ACTIVITY:
From the records below, please repeat exactly the line that has "Select the Revenue tab above the chart", the line that has "The height and width of the screenshot is (862, 1052).", and every line between them, and nothing else.

(Collected data entries)
•••••
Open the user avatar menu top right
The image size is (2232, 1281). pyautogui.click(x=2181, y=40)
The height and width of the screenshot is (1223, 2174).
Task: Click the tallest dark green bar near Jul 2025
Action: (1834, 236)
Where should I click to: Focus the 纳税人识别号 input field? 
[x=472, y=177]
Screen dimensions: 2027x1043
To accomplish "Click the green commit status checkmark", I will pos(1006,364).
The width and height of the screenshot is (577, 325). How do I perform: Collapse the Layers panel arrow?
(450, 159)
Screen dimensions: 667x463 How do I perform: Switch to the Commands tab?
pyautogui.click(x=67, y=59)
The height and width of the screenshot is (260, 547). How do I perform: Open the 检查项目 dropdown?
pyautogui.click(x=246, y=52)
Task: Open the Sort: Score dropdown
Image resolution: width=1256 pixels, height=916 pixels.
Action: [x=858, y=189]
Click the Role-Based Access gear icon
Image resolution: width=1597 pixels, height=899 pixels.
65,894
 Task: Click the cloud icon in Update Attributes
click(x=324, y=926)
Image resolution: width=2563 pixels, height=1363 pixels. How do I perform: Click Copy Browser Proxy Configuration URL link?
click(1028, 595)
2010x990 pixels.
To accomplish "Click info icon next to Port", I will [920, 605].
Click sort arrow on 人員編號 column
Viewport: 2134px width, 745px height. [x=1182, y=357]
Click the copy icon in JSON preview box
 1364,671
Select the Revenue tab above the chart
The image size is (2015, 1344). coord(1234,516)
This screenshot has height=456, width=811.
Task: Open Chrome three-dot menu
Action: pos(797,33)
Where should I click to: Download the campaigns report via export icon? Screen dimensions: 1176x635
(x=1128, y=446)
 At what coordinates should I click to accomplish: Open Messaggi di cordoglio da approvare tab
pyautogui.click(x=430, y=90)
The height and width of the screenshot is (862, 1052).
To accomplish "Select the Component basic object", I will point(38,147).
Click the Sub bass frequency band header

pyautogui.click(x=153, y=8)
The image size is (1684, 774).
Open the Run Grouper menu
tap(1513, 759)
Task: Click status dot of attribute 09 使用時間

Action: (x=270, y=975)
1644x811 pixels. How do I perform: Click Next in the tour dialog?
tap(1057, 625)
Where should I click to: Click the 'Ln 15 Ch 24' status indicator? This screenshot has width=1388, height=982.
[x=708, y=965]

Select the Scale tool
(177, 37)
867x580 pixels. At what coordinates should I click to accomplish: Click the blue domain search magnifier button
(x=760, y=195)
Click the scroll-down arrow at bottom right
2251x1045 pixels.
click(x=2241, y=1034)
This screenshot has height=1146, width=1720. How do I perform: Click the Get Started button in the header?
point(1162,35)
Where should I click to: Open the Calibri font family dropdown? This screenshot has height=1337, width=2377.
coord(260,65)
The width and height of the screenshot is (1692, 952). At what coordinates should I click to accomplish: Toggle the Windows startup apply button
•••••
EXERCISE RESPONSE:
Select the Revenue tab above the chart
The image size is (2015, 1344). coord(1234,516)
This screenshot has height=456, width=811.
Task: Open Chrome three-dot menu
Action: pos(797,33)
Where should I click to: Download the campaigns report via export icon? Screen dimensions: 1176x635
(x=1128, y=446)
 At what coordinates should I click to accomplish: Open Messaggi di cordoglio da approvare tab
pyautogui.click(x=430, y=90)
The height and width of the screenshot is (862, 1052).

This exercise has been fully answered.